FG Budgets $6m For ECOWAS Parliament Complex

The federal government has approved the sum of $6million for the construction of the new Economic Community of West African States, ECOWAS parliament in Abuja.

?Speaker of the parliament and Nigeria’s deputy senate president, Ike Ekweremadu, made this known, yesterday, at the opening of the Second Ordinary Session of the Third Legislature of the ECOWAS parliament in Abuja.

Ekweremadu said that the money for the construction of the state of the art complex which is expected to house all members of the parliament and remaining staff who lack accommodation, has already been paid into the parliament’s account.

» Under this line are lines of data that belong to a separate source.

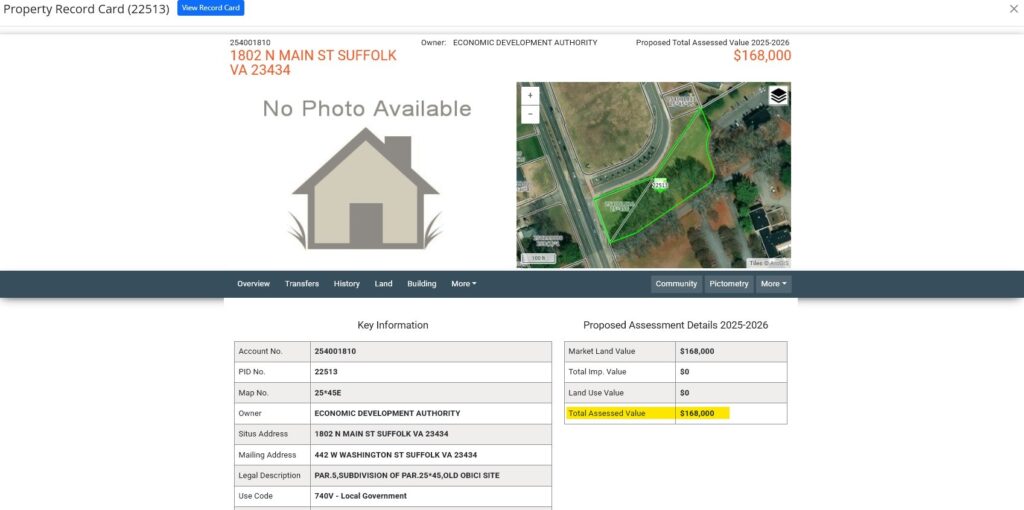Click the no-photo house placeholder image
The width and height of the screenshot is (1024, 510).
[x=365, y=188]
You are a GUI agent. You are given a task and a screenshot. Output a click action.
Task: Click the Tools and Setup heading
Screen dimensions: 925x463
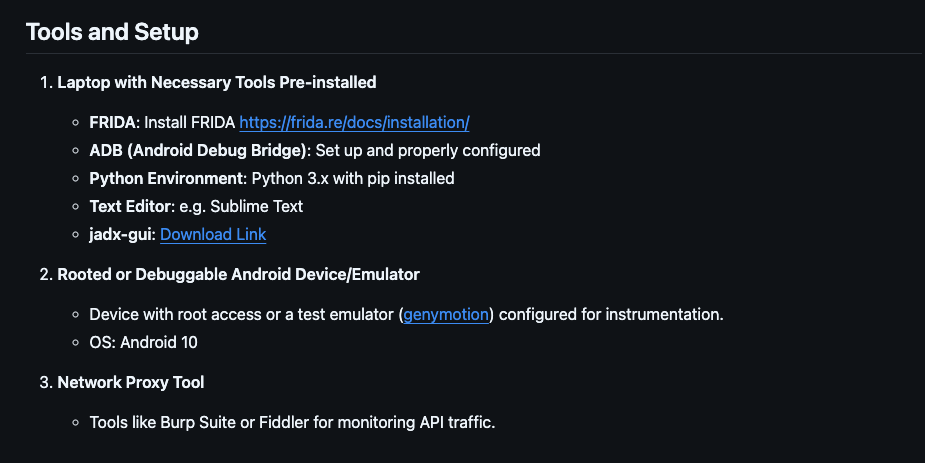(112, 32)
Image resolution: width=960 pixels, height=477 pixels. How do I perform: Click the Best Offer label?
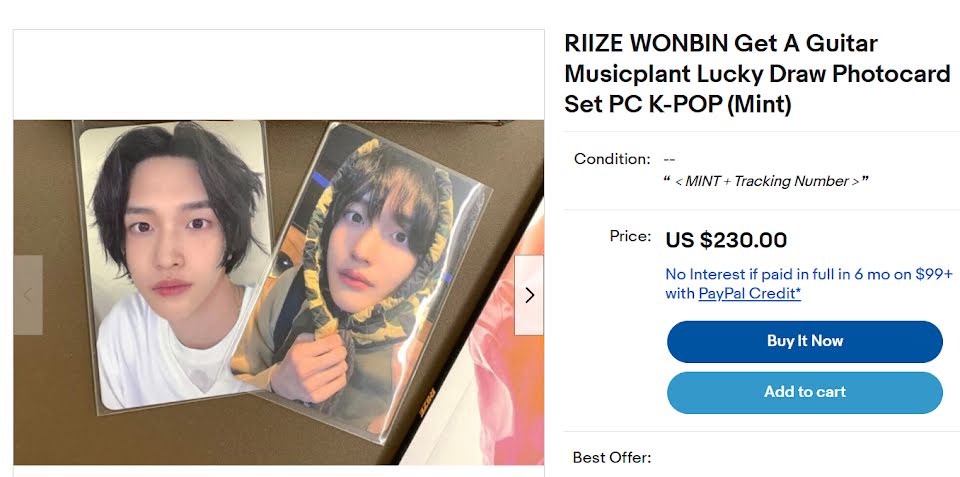click(611, 457)
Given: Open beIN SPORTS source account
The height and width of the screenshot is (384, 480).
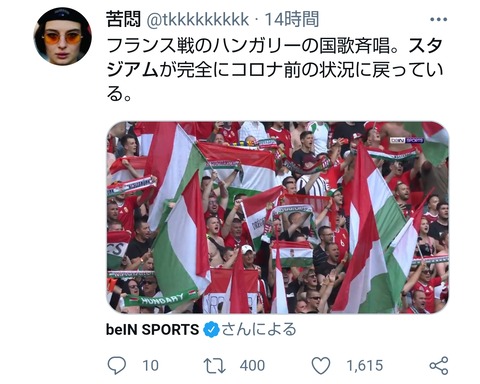Looking at the screenshot, I should 152,330.
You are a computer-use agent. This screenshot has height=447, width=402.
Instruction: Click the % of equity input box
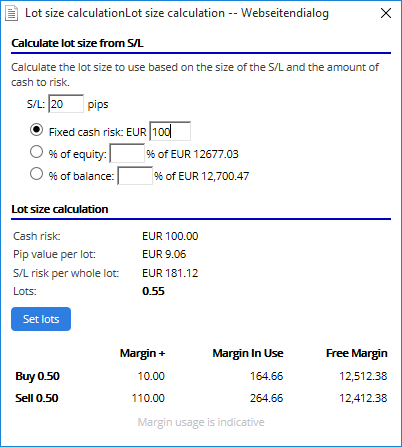[127, 153]
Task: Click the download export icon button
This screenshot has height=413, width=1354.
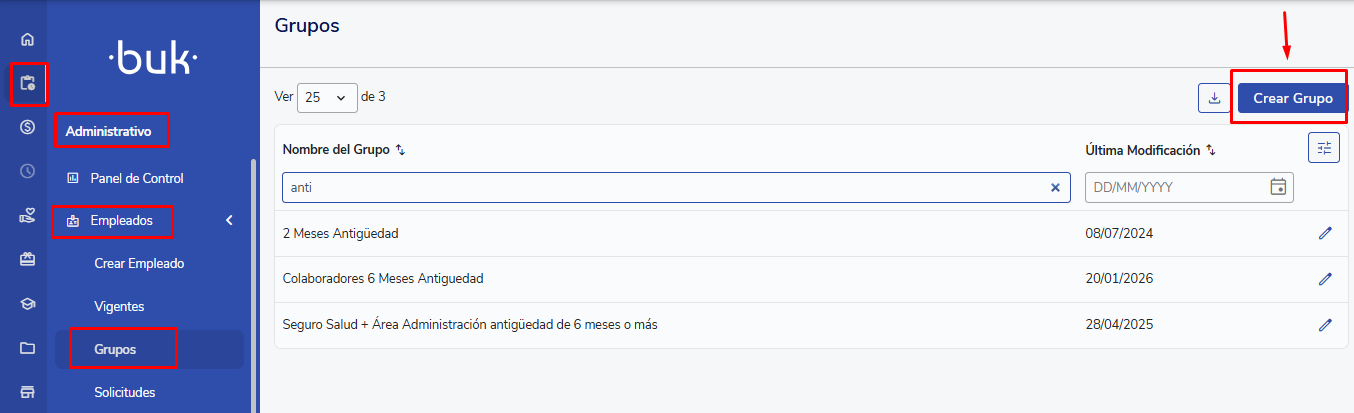Action: [1214, 98]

?“Tender processes and drawings are ongoing and I see no reason why the building should not be completed in record time”, Ekweremadu said.

He also disclosed that the present complex was faced with the challenges of leaking roofs, non-serviceable elevators to mention a few. To that effect, another financial provision has been made in the 2012 budget of the Ministry for the Federal Capital Territory, Abuja for rehabilitation of the complex, the speaker said.

Ekweremadu commended the parliamentarians for the role they played in addressing the recent dispute between Nigeria and Ghana which led to the suspension of the full implementation of the Ghana Investment Promotion Centre Foreign Investment Act, 1994.

The development, he said, had further highlighted how helpful the parliament could be in integration and development if its powers were further enhanced.

?Nigeria’s Senate President David Mark in his remarks called on all national parliaments of the ECOWAS member states to deploy legislative tools to ensure adequate security funding to tackle terrorism.

“Unfortunately, the evil campaigns of these pretenders are wrapped in religious cloaks in the name of fundamentalism to sway emotions and buy cheap sentiments,” he said.

Mark appealed for a collective resistance to nip terrorism in the sub-region in the bud, and warned that the scourge can cripple economies, trigger avoidable wars and annihilate national sovereignties.

In the same vein, Speaker of the House of Representatives, Hon. Aminu Tambuwal urged the parliament to discuss the twin issues of insecurity and terrorism and come up with strategies that would guide national parliaments to tackle the scourge.